Just like that, this transient organ that helped the fetus survive in the womb for the last nine months is gone. Scientists are increasingly appreciating the link between the in utero environment, including placental health, and susceptibility to chronic diseases later in life.24 For example, babies that are born too big or too small relative to their growth potential are at a higher risk for developing cardiovascular disease, diabetes, and obesity in adulthood. These long-lasting effects further emphasize the need for improved screening, prevention, treatment options, and of course, physiologically robust and relevant models. 

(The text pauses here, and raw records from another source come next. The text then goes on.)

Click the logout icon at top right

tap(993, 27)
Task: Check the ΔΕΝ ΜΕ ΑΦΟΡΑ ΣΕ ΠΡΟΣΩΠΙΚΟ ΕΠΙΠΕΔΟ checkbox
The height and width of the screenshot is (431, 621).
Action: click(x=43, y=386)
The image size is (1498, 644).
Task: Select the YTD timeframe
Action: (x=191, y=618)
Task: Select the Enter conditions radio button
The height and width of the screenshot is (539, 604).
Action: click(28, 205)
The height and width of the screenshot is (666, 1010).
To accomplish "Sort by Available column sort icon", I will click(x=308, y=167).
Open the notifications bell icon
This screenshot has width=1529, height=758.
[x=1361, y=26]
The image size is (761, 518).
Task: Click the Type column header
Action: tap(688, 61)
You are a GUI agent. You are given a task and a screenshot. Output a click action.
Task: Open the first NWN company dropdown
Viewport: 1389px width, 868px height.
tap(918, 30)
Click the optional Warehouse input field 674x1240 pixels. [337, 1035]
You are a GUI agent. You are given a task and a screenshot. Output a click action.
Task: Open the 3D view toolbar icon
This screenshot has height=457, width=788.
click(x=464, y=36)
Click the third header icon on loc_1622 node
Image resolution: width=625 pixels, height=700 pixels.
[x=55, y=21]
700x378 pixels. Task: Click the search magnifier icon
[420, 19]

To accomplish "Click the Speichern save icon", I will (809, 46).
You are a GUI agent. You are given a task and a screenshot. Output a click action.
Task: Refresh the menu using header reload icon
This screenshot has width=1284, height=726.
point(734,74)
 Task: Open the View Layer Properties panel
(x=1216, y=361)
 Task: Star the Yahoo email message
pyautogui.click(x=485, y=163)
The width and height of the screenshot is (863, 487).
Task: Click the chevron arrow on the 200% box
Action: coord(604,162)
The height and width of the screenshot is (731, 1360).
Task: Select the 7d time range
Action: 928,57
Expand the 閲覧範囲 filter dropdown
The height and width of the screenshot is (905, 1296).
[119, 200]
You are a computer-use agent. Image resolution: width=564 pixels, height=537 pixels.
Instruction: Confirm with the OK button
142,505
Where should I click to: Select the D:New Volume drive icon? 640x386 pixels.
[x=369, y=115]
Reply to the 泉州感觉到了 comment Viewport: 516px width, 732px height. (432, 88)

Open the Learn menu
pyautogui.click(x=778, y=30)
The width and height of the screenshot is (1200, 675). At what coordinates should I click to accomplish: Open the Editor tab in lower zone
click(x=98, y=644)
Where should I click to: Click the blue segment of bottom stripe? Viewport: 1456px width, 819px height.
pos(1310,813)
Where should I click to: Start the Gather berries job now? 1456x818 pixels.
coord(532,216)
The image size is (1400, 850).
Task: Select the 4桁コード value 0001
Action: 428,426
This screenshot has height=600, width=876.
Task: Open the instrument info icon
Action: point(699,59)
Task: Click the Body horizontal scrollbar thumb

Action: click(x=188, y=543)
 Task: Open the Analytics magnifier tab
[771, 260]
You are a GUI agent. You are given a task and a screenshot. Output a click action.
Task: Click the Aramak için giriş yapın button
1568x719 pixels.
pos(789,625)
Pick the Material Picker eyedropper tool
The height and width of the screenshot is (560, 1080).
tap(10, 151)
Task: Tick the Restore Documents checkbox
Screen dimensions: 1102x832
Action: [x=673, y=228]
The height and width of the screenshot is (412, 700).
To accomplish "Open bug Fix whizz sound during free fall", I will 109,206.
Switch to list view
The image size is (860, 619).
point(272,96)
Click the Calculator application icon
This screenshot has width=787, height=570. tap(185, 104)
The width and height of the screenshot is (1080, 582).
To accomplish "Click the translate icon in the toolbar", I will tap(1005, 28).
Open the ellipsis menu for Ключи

“We now have the tools,” said Fogarty. Trophoblast stem cells, trophoblast organoids, iPSC-derived trophoblasts, extended embryo culture, CRISPR Cas9-mediated genome editing, advanced imaging technology, scRNAseq, and spatial transcriptomics all have a role to play in the study of the placenta. 

While no model perfectly captures the complexities of this mysterious organ, recent advances, including refined culture protocols and new in vitro systems, will facilitate the continued study of human placentation. Some researchers are even developing placenta-on-a-chip models using human iPSC-derived trophoblasts to study placental perfusion dynamics.25

“There’s a renewed interest in the field, an energy in the field, that will allow us in the next 10-20 years to make these breakthroughs and bring our understanding of the placenta up to speed with a lot of the other organs that we know so much about,” said Fogarty. 

“Just over half of all pregnancies are uncomplicated, normal pregnancies,” said Fogarty. The other half are affected by miscarriage, intrauterine growth restriction, fetal growth restriction, and preeclampsia. “If we can make these insights, there’s going to be massive numbers of patients who can potentially be helped in the future. There’s potential to make a big impact.”